While the downtown Minneapolis hospitality industry is starting to recover as a whole, Carlos Rodriguez is still waiting.

The general manager of the W Minneapolis in the Foshay Tower said places like his rely on business travel, and that has not returned close to pre-pandemic levels. And he can't predict when it will.

"The business travelers are not required to go back to the office," he said while attending the Meet Minneapolis annual luncheon Thursday. "Once they come back to their offices, we'll see them travel."

Riana Van Staden, sales and marketing director of Royal Sonesta hotel, also monitors news about Target and U.S. Bank bringing back office workers.

"We're seeing significant growth continue, especially in the sports and convention business, but the corporate business travel is still slow to recover," she said.

Melvin Tennant, chief executive of Meet Minneapolis, said Thursday that while the downtown tourism and convention sector has a ways to go, it made a big leap in 2023 toward capturing traffic closer to pre-pandemic levels.

"We are taking our story back," he said at the group's annual luncheon.

There's plenty more work to do, he said, but Meet Minneapolis pointed to one all-time high set last year: the number of "future group hotel rooms." In other words, people booked in advance for the big events, and are continuing to do so.

In all, those advance bookings totaled 579,000 rooms.

"Once those bookings actualize, we'll see the benefit," Rodriguez said of the W hotel.

The city attracted more than 700 events last year, and 713,000 people attended different events at the Minneapolis Convention Center, the convention bureau said.

Convention center revenue increased 14% to $18.5 million year over year, but is down from $21.2 million in 2019. Lodging taxes rose 20% to $10.6 million from 2022, surpassing $8.6 million in 2019.

Downtown Minneapolis continues a long recovery as business travel returns slowly, hybrid work seems here to stay and store vacancies have risen. In addition, perceived safety concerns continued to affect visitor traffic.

Hotel demand in Minneapolis increased 15% year over year in 2023. However, occupancy at downtown hotels, at 51%, remained below 2019 levels, when it was about 68%.

Dale Krogman, sales and marketing director at Hotel Emery, has stopped trying to predict when a full recovery will happen.

"We're trying to be cautious," he said.

The good news is hotel operators say they're now finding and retaining workers, alleviating a severe shortage they faced a couple of years ago, with 33,000 working in the tourism and hospitality sector downtown.

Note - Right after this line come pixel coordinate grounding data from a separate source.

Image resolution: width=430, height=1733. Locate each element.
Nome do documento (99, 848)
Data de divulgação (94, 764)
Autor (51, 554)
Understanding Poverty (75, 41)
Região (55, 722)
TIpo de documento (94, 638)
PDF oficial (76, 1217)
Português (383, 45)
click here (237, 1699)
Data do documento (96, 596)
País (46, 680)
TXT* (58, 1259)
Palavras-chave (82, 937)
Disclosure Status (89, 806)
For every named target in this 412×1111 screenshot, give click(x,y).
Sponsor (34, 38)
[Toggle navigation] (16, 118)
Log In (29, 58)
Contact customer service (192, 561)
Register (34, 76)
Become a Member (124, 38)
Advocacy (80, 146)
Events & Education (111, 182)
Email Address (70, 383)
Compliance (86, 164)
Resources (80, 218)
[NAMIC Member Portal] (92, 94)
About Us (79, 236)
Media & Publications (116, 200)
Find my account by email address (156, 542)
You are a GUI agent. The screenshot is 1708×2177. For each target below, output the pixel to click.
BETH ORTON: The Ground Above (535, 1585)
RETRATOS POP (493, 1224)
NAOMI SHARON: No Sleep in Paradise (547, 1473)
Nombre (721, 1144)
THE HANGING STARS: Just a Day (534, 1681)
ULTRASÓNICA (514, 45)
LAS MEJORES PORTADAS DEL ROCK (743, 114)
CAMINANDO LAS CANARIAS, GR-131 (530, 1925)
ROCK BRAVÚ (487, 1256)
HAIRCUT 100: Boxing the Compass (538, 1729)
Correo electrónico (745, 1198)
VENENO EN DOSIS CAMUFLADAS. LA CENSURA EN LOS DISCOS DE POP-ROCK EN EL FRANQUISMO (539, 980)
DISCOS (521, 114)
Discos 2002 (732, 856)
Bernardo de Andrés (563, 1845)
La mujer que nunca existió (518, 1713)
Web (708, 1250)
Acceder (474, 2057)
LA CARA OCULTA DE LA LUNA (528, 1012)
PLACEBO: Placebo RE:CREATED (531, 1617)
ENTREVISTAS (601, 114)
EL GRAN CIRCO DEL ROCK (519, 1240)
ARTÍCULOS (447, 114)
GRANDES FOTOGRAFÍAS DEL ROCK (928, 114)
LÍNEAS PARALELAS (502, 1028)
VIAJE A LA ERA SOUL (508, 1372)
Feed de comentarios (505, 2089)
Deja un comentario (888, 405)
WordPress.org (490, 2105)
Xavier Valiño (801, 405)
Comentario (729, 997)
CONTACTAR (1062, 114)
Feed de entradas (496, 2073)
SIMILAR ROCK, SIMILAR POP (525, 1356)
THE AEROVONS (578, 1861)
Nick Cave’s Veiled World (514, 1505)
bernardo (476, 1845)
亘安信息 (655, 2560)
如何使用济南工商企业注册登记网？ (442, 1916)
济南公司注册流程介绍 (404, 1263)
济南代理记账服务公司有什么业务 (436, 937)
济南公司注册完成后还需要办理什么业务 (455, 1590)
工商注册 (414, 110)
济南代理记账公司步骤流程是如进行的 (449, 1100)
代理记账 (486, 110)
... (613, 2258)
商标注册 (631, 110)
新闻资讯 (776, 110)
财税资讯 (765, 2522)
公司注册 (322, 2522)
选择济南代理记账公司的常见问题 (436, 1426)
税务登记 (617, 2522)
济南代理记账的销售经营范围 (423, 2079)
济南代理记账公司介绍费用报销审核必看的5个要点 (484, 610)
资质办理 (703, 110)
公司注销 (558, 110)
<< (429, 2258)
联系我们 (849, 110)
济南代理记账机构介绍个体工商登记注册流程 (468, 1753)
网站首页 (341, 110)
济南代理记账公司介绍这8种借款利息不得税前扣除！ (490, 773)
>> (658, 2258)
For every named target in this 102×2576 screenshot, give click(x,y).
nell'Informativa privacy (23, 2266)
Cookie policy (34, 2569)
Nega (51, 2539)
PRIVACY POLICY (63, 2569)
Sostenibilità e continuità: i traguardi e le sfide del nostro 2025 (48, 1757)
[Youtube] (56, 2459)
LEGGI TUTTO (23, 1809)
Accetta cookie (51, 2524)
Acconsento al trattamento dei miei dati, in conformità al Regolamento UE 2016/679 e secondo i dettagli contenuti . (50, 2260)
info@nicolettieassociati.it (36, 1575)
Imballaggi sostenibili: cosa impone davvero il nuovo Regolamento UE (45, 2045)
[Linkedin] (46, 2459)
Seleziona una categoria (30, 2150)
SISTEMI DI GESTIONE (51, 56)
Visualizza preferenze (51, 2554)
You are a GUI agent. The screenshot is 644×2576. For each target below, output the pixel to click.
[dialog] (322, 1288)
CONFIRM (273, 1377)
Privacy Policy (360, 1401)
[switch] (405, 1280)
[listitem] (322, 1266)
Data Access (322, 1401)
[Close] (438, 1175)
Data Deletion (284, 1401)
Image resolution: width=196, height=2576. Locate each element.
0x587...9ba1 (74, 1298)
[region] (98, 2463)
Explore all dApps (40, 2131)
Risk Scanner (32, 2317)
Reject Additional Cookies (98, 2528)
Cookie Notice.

Tourism officials went on the offensive in 2023 to turn the city's image around. Meet Minneapolis last March launched a leisure tourism campaign.

More than 2,500 people gathered in August at the convention center for a Connect Marketplace conference of meeting and event planners, the convention bureau said. The group reported its social media channels set a record, generating around 49 million impressions last year versus 30 million in 2022.

"I'm proud of what our staff and hospitality industry has done to put us back on the map," Tennant said in an interview at Thursday's event.

Key events to come this year include the Big Ten Women's and Men's Basketball Tournaments in March; the U.S. Olympic Gymnastics Team Trials in June and an American Public Health Association annual meeting in October.

Looking ahead, Meet Minneapolis said it's aligning public, private and civic partners around a shared tourism vision so the city is competitive in the meetings, events, and visitor markets in the future. Meanwhile, a task force of hotel general managers is studying a potential Minneapolis Tourism Improvement District. Those districts typically involve a service charge on customers that goes toward efforts to boost tourism in an area.

Mayor Jacob Frey called developments like the Rotary International Convention set for Minneapolis in 2029 a big deal.

"What that means practically is the streets will be packed," he told the group. "The bars will be so packed you won't be able to get a seat."

But already, he said, the convention center has been "rocking."

"Now is the time for a beautiful fresh start," he said.